Where my interest really peaks in this match is when Gresham performs a couple of hard hitting arm drags and Speedball takes a little longer than normal to recover from them and starts shaking out his hand.  SPEEDBALL STARTS SELLING A LIMB THAT ISN'T HIS LEG~!  I've seen Speedball do his leg sell match match routine more than I've seen Gunther do his 'chop the ring post = hand sell' match, I've seen it more than I've seen Jon Moxley gush blood on national TV, I've seen it more than I've seen someone join the Bullet Club (happy 10 year anniversary btw).  Don't get me wrong, Bailey is amazing at working that style of match, but I've seen him do it so many times that it doesn't excite me because I know all the beats that are about to happen.  This excited me.  The hand injury meant that A) Bailey could still bring the textbook Speedball offence with 100% efficiency because his legs were in great condition and B) Bailey had a weakness that Gresham could attack

And attack it he did.  Gresham did some nasty joint manipulation work on Bailey's hand that the crowd went along with, 'oooo'ing and wincing in unison as Bailey's hand bent in positions it's not supposed to.  It pays off nicely when Gresham forces the hand down for a pin, and even though it's obviously not going to end the match, the idea is that it's forcing Bailey to weaken his own arm by pushing back on Gresham's weight to escape it.  I'm all about nerdy shit like that.  It really paid off at the end of the match where Gresham caught Speedball in the Octopus Stretch and Bailey had to immediately tap out to it.  Limb work matches are nice, but they really feel like they're worth your time when they connect up with the finish like this.  Gresham comes off like a total genius because his clear strategy worked; he didn't approach the match by worrying about neutralising Speedball's offence, he approached it by playing to his own strengths and what would aid his own moveset.  I prefer it in football when managers are brave and approach games thinking that about how their team's game can hurt the opponent, rather than worrying too much about what the opponent can do to them and so they self-sacrifice their attack and change the team in the hope of nullifying their opponent.....and half the time it doesn't work anyway.  I see so many wrestlers take on Bailey and switch up their own game to just attack his legs, and I'd much rather see people take the Gresham approach here, just be themselves against him and let Bailey worry about their game.  It's definitely more exciting that way from the fan perspective.      

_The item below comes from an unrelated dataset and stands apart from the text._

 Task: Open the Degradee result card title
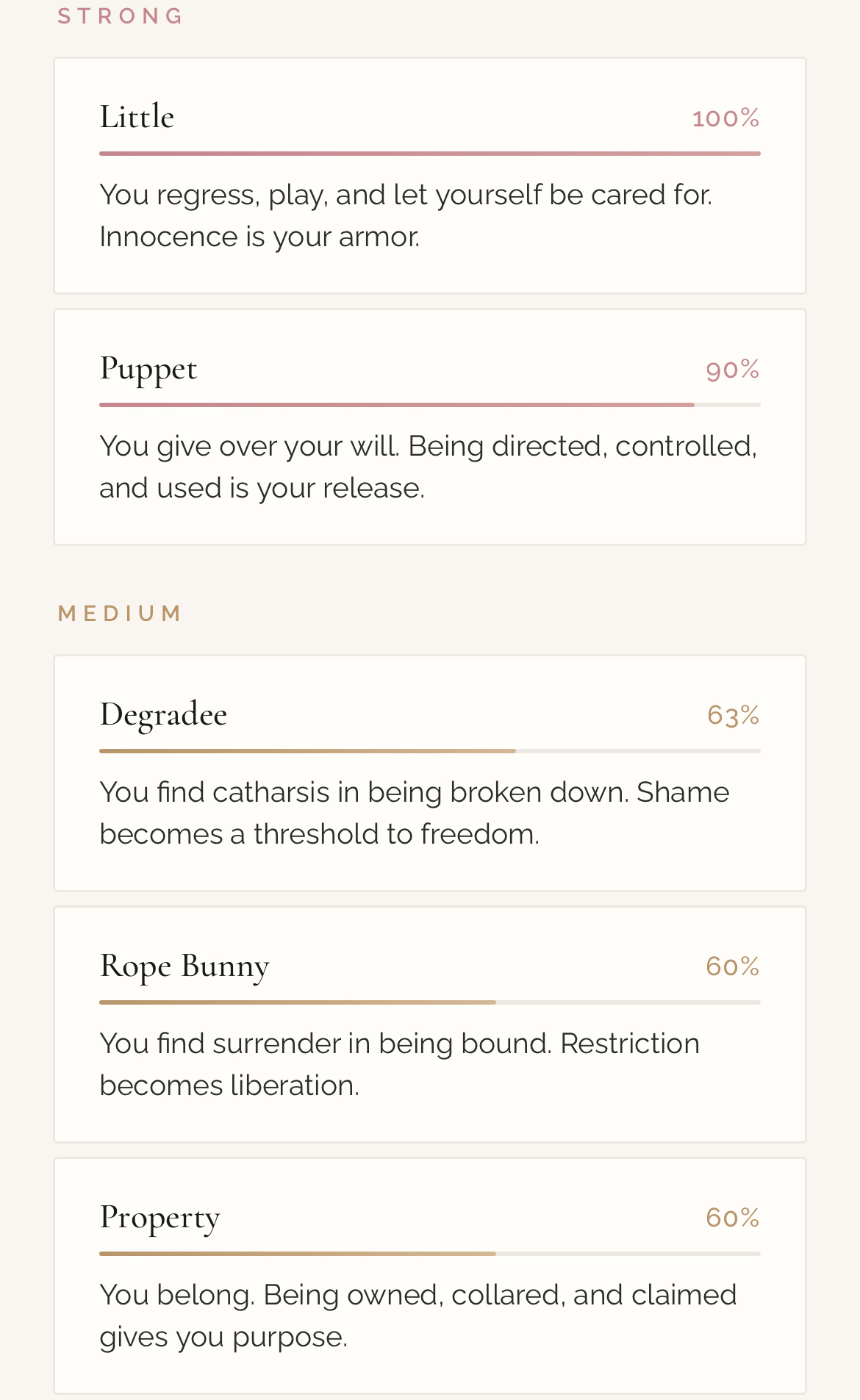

Can you tell Tony Pulis used to manage my team? The scars run deep.

In keeping with all their other matches, this only scratches the surface of what these two are capable of and doesn't flirt with getting on my MOTYC list, but it's such a joy to see them stretch their legs for 10 minutes and still be the best thing on the show.   Carve out 10 minutes of your weekend to watch this, it'll be better than the Coronation.